### Exercise objective
Given the records underneath, please repeat exactly the lines from the line with "Task: Open the vessel filter funnel icon" through the line with "You are a GUI", passing over any picture.

### Supplied entries
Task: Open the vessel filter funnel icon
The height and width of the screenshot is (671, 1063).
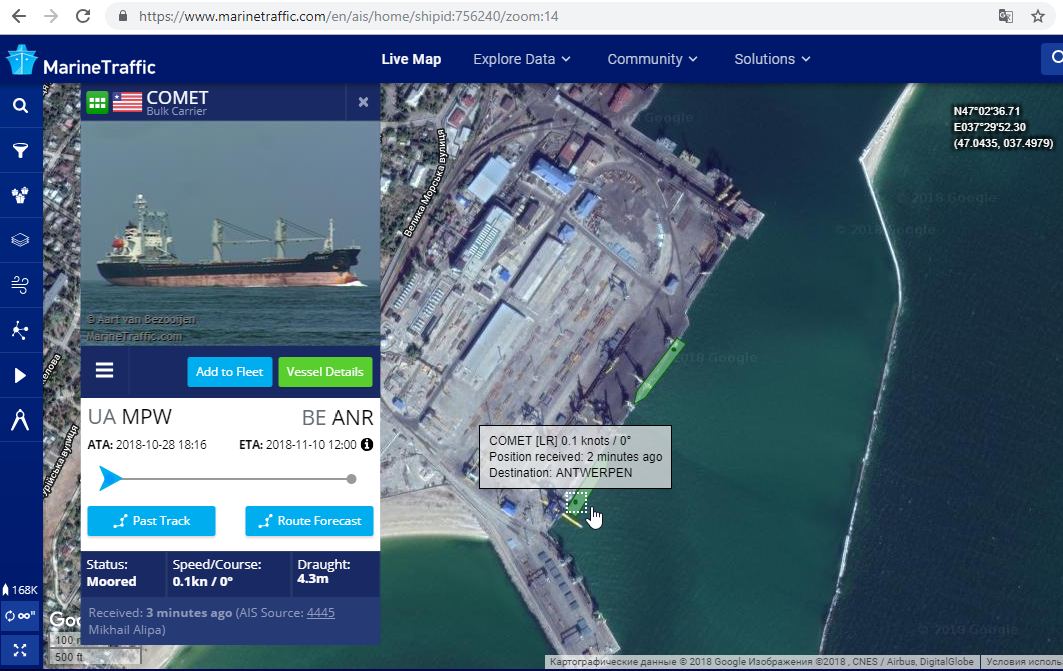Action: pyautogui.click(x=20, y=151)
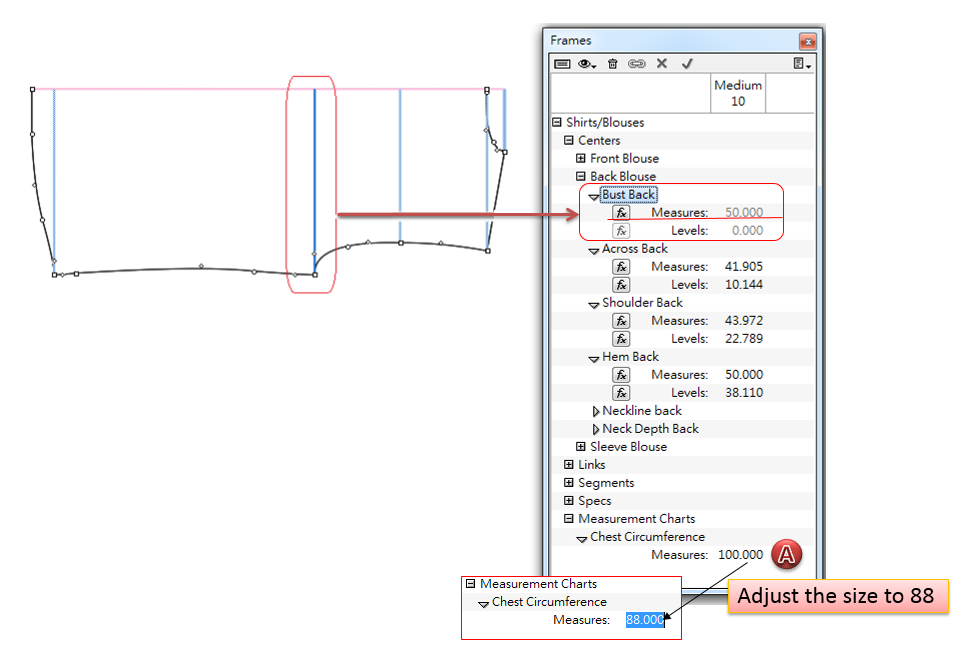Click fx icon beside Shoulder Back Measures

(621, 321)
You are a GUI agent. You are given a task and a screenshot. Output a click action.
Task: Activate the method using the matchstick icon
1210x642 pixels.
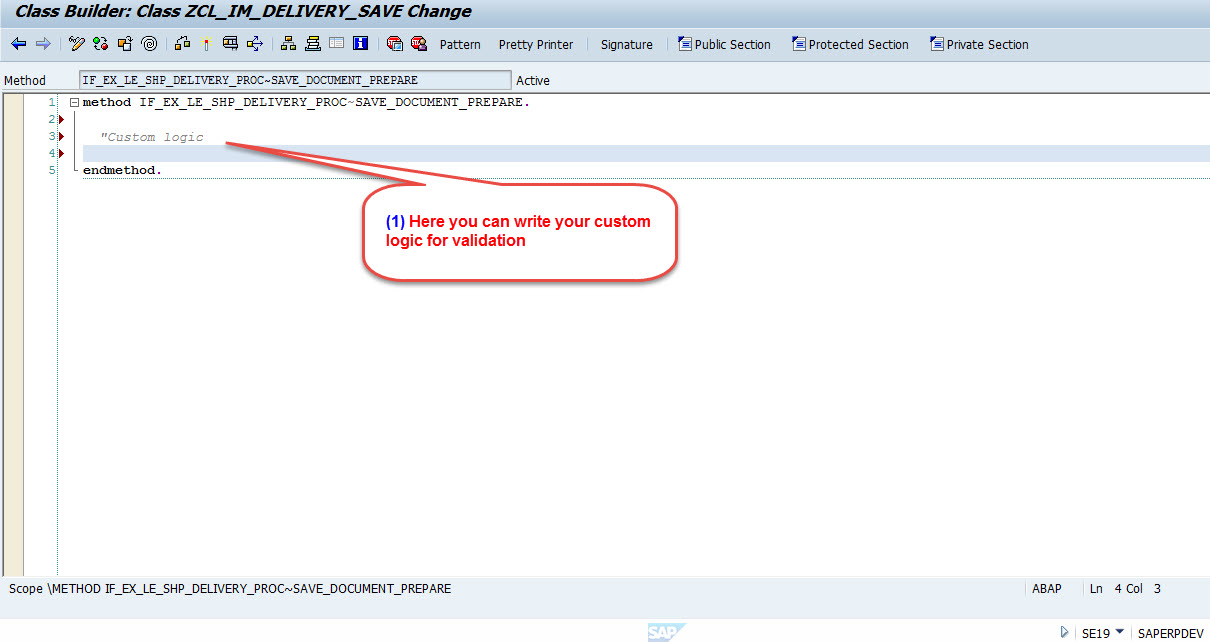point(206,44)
* * *
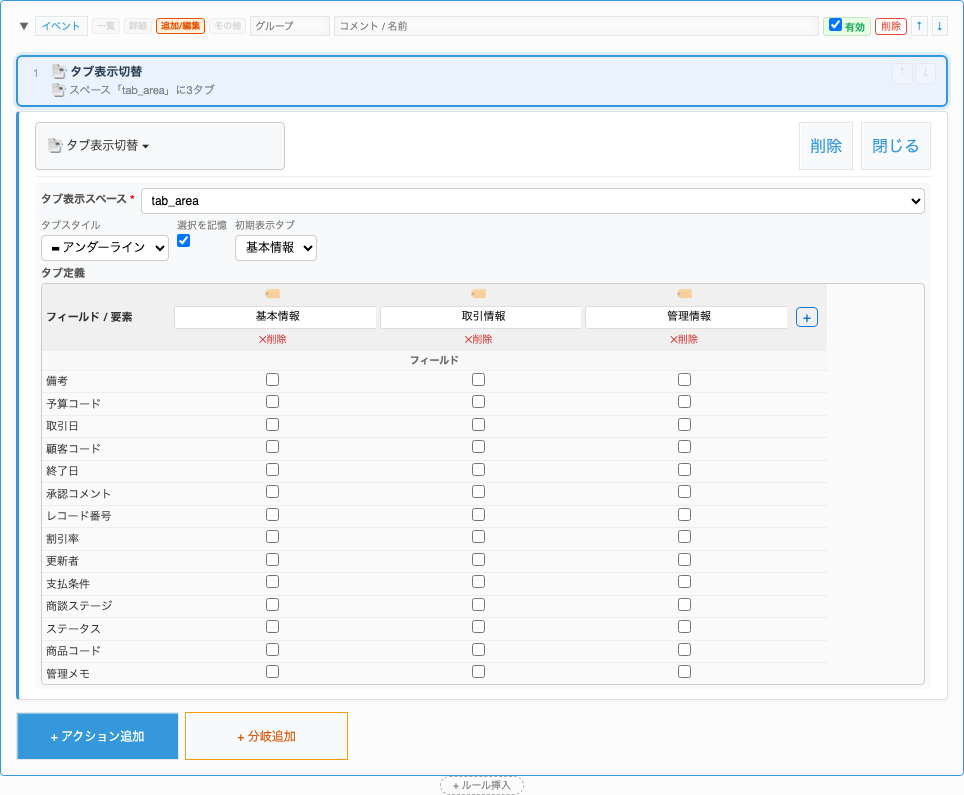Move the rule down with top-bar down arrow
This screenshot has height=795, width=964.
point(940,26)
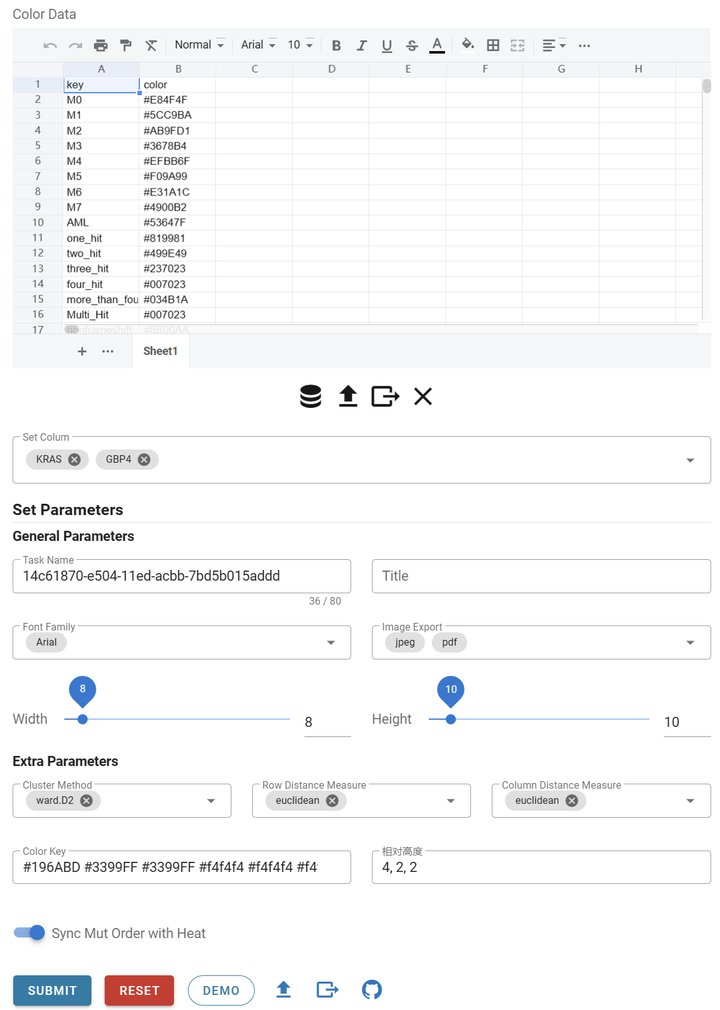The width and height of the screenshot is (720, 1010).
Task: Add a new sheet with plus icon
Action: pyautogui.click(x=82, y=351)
* * *
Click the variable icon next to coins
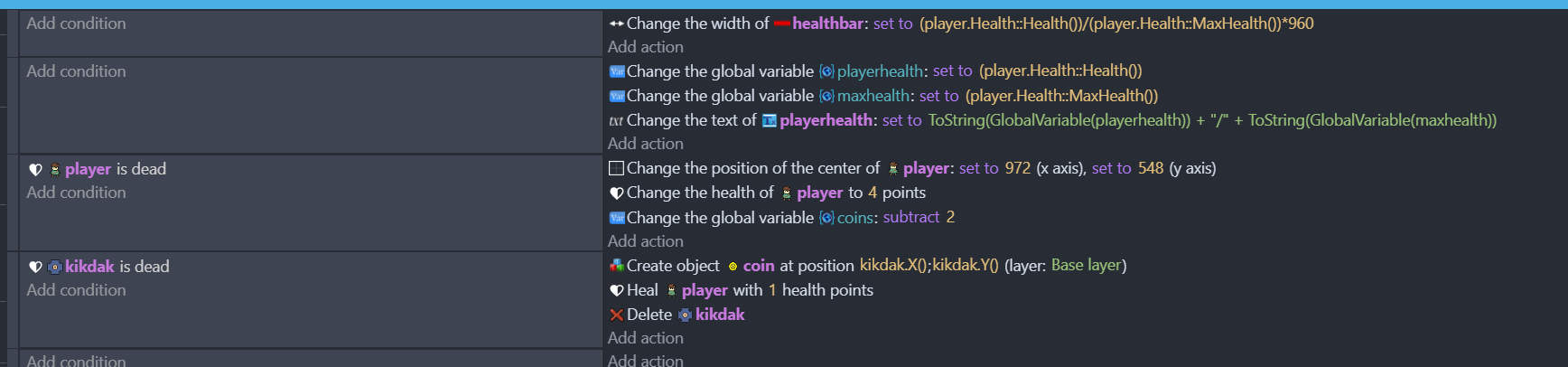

### Exercise answer
Task: Open the vessel filter funnel icon
The height and width of the screenshot is (671, 1063).
Action: pyautogui.click(x=20, y=151)
Click fx icon beside Shoulder Back Measures

(621, 321)
You are a GUI agent. You are given a task and a screenshot. Output a click action.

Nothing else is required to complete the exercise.